[Collected data entries]
● ● ● ● ● ● ●

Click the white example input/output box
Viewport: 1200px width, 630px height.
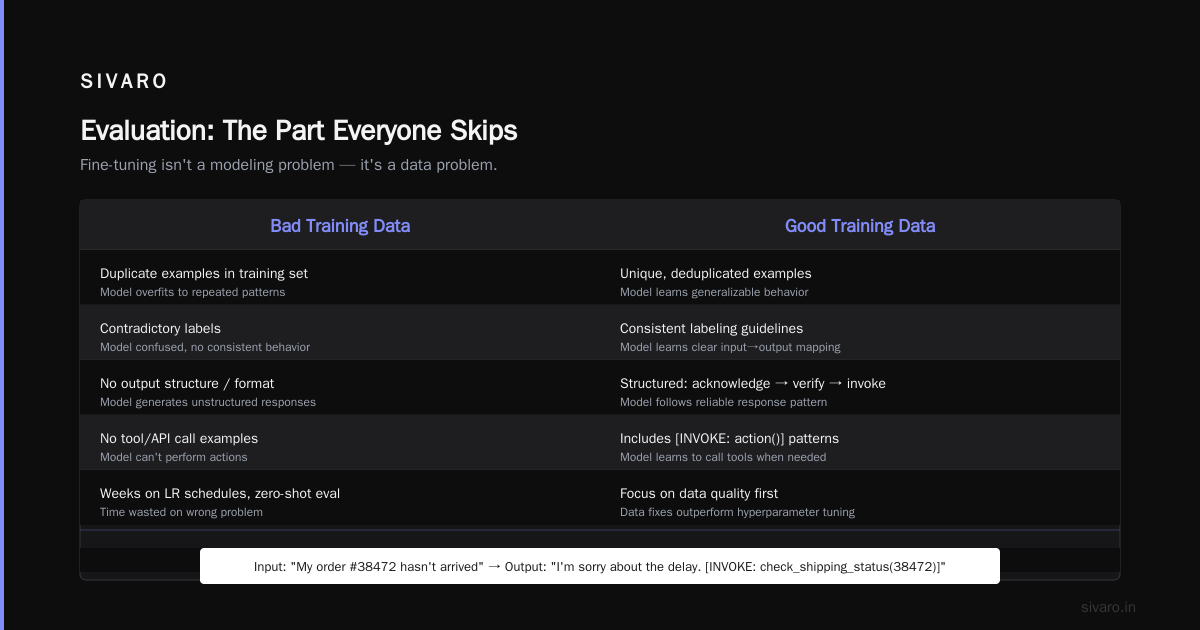(x=600, y=566)
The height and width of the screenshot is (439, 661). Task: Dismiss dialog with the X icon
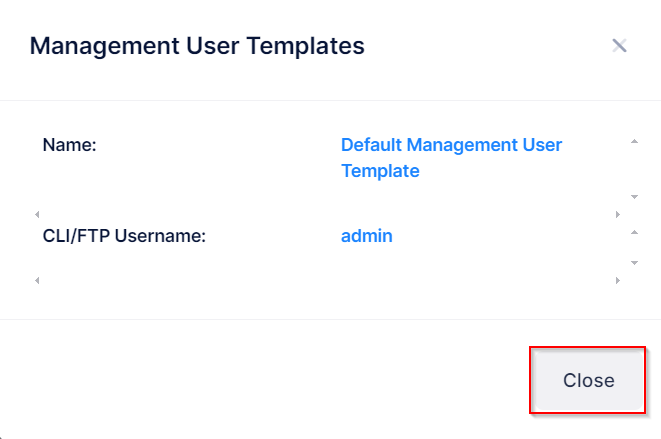(619, 45)
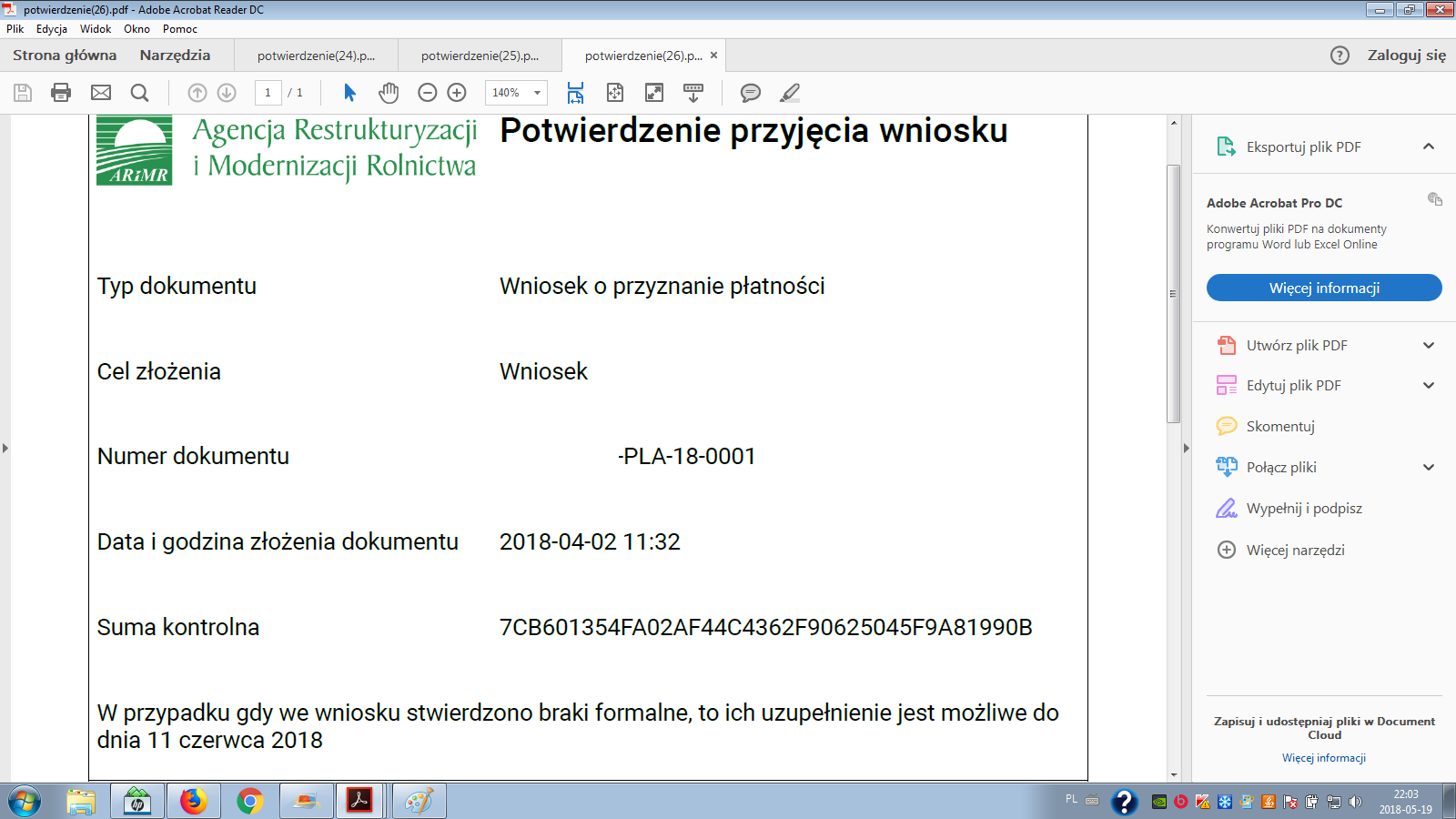Open the Edycja menu

[x=52, y=29]
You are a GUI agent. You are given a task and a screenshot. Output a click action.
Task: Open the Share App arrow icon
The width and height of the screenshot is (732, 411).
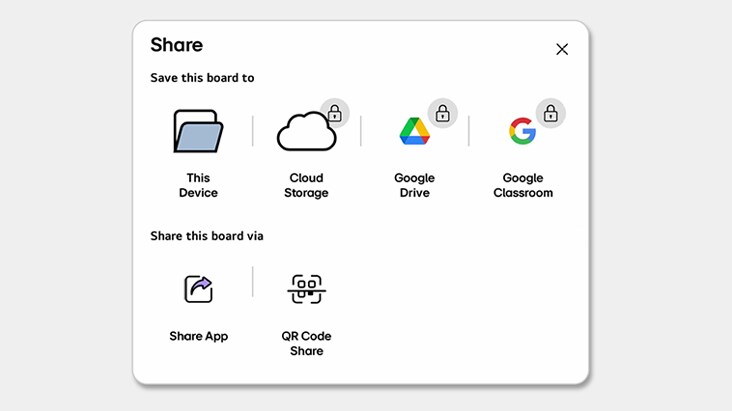[x=198, y=289]
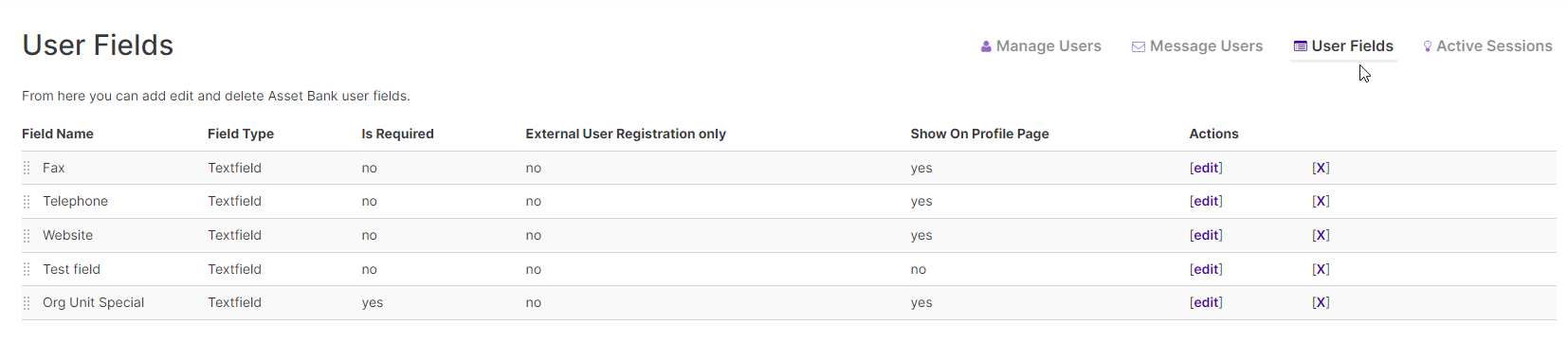Switch to the Active Sessions tab

(x=1487, y=46)
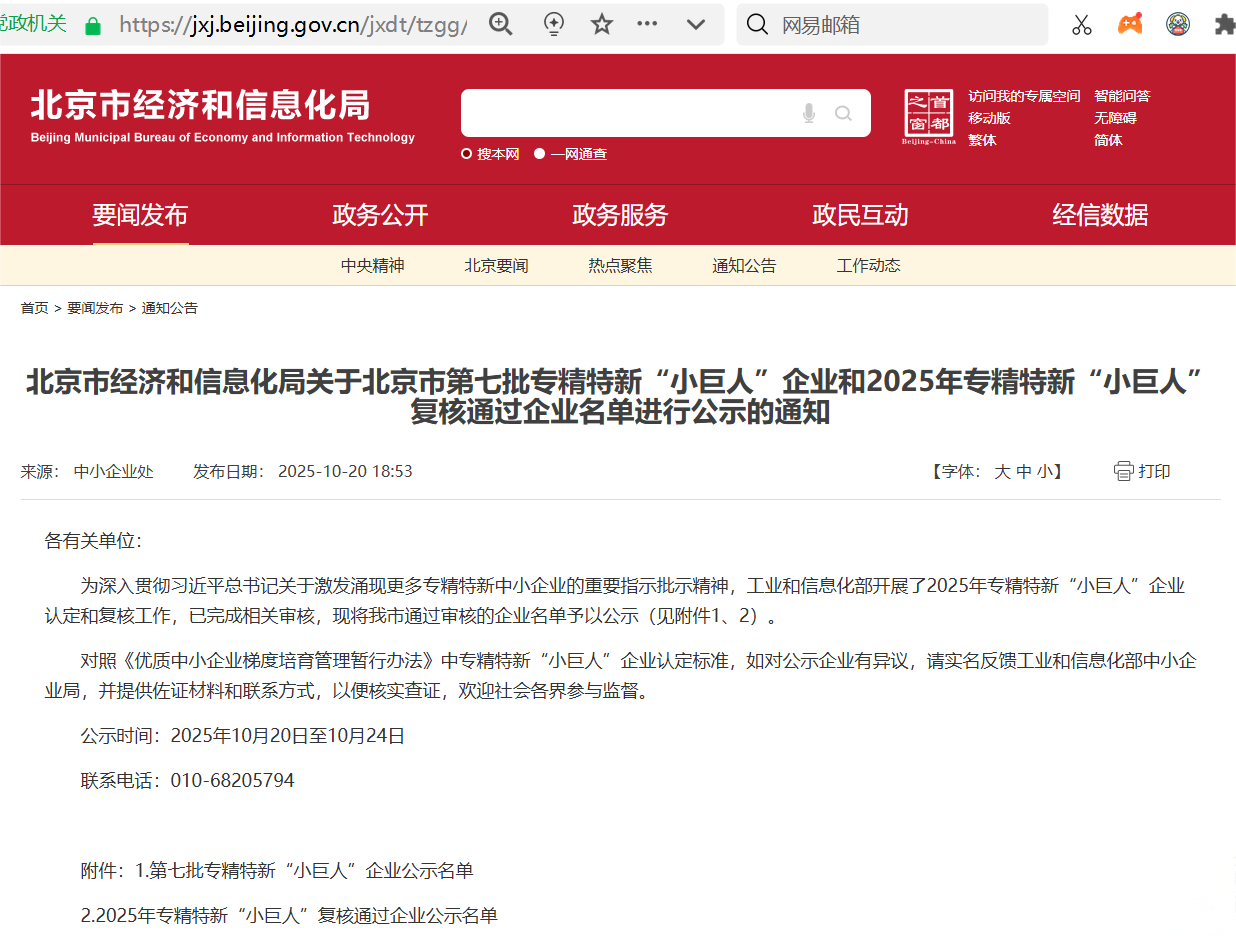Open the 首都之窗 Beijing-China logo
The height and width of the screenshot is (951, 1236).
click(x=929, y=117)
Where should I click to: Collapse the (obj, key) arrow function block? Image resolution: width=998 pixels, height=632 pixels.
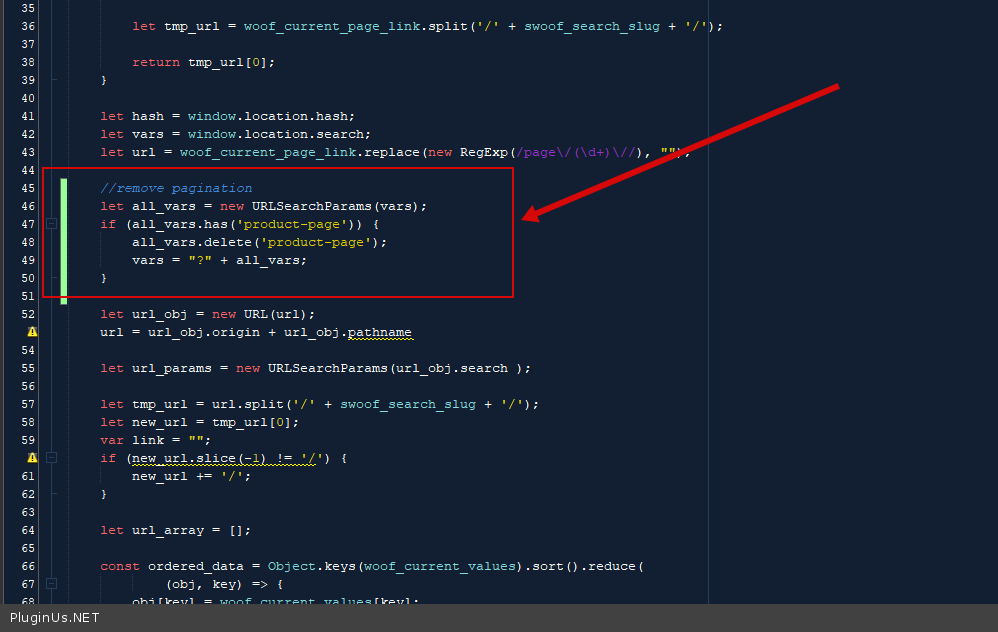(x=52, y=584)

● ● ● ● ● ● ●

-- WHAT TO DO --
Please restate the lines above exactly, starting at the first line of the data and stopping at the line containing "You are a GUI", which is included. Omit pictures.

-- ANSWER TO THE EXERCISE --
Click the white example input/output box
Viewport: 1200px width, 630px height.
(x=600, y=566)
The height and width of the screenshot is (439, 661). Task: Dismiss dialog with the X icon
(619, 45)
Open the Edycja menu

[x=52, y=29]
You are a GUI agent. You are given a task and a screenshot. Output a click action.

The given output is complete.